Dweomite comments on Three Subtle Examples of Data Leakage

Dweomite 4 Oct 2024 0:32 UTC
9 points
3
How about this: I train on all available data, but only report performance for the lots predicted to be <$1000?
This still feels squishy to me (even after your footnote about separately tracking how many lots were predicted <$1000). You’re giving the model partial control over how the model is tested.
The only concrete abuse I can immediately come up with is that maybe it cheats like you predicted by submitting artificially high estimates for hard-to-estimate cases, but you miss it because it also cheats in the other direction by rounding down its estimates for easier-to-predict lots that are predicted to be just slightly over $1000.
But just like you say that it’s easier to notice leakage than to say exactly how (or how much) it’ll matter, I feel like we should be able to say “you’re giving the model partial control over which problems the model is evaluated on, this seems bad” without necessarily predicting how it will matter.
My instinct would be to try to move the grading closer to the model’s ultimate impact on the client’s interests.

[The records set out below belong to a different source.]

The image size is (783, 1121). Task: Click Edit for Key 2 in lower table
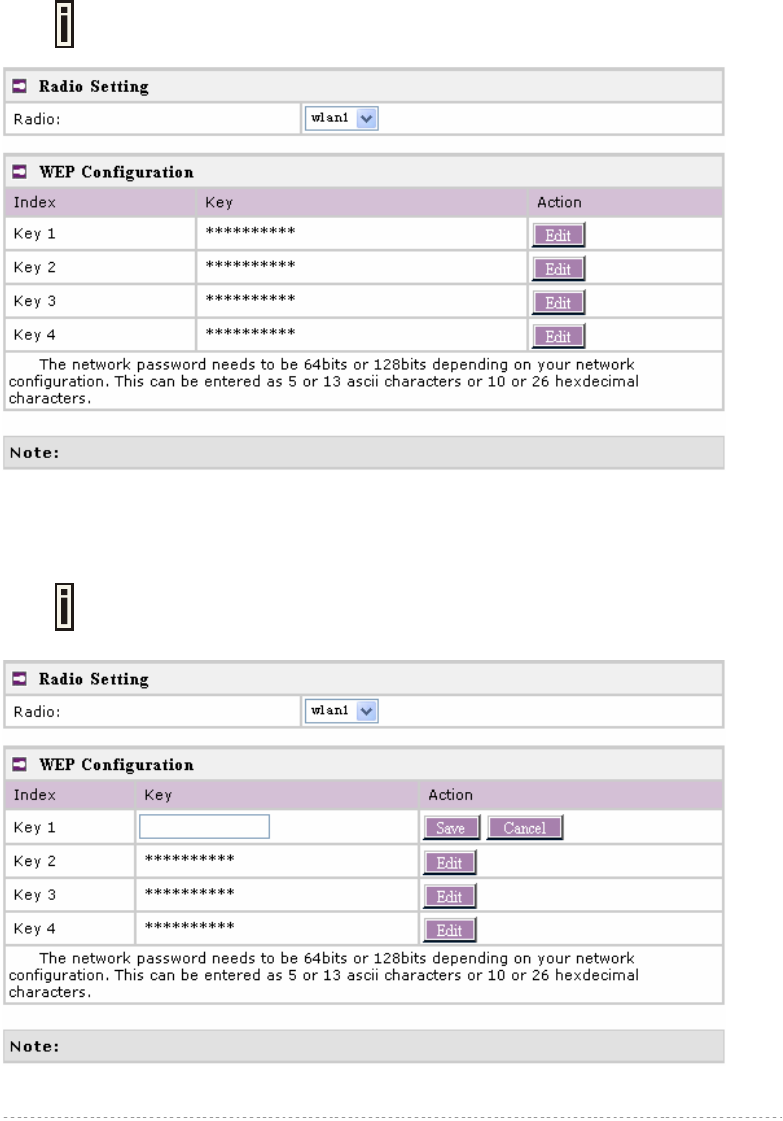[x=450, y=862]
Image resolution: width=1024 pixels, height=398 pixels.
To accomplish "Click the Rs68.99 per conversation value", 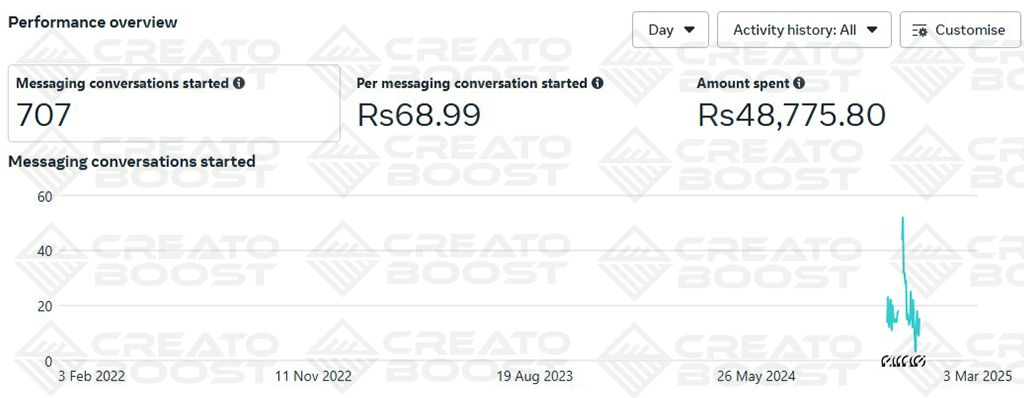I will pos(419,115).
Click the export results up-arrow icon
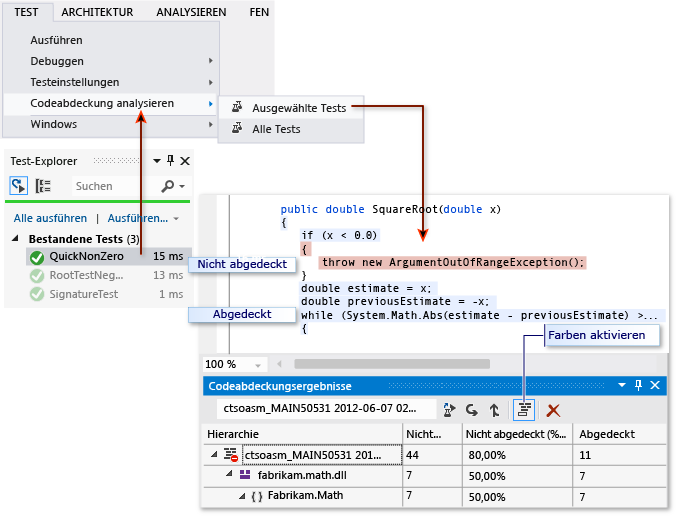The image size is (676, 516). tap(494, 410)

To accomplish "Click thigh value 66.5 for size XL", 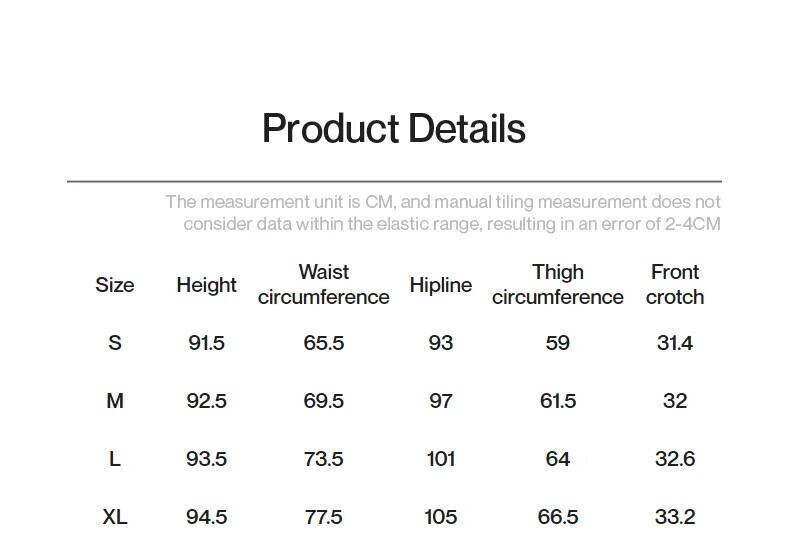I will pos(557,517).
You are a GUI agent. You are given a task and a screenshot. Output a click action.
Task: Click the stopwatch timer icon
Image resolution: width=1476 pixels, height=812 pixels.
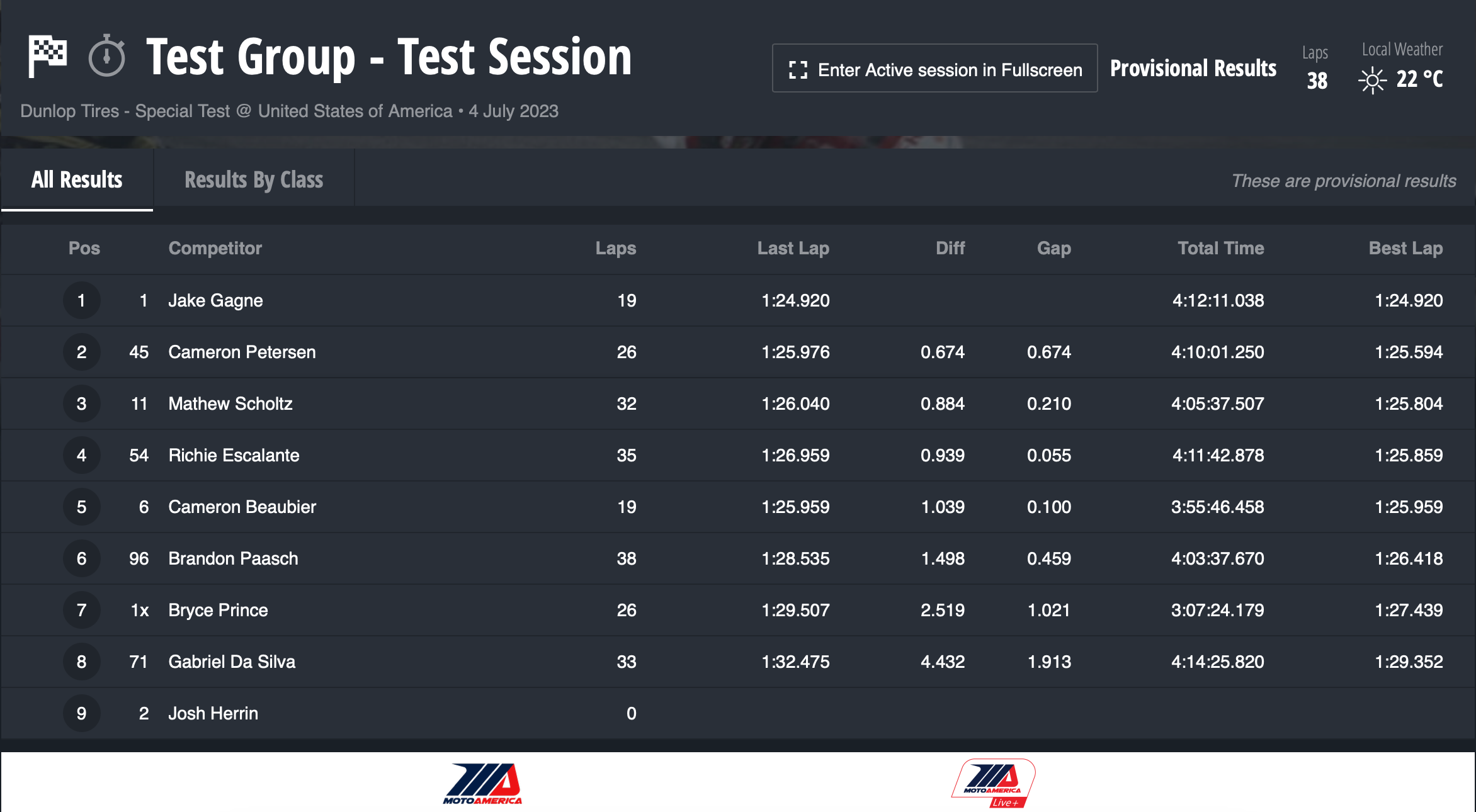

For example, if you can determine what each lot in your data set was “actually worth (to you)”, then perhaps you could calculate how much money would be made or lost if you’d submitted a given bid (taking into account whether that bid would’ve won), and then train the model to find a bidding strategy with the highest expected payout.
But I can imagine a lot of reasons you might not actually be able to do that: maybe you don’t know the “actual worth” in your training set, maybe unsuccessful bids have a hard-to-measure opportunity cost, maybe you want the model to do something simpler so that it’s more likely to remain useful if your circumstances change.
Also you sound like you do this for a living so I have about 30% probability you’re going to tell me that my concerns are wrong-headed for some well-studied reason I’ve never heard of.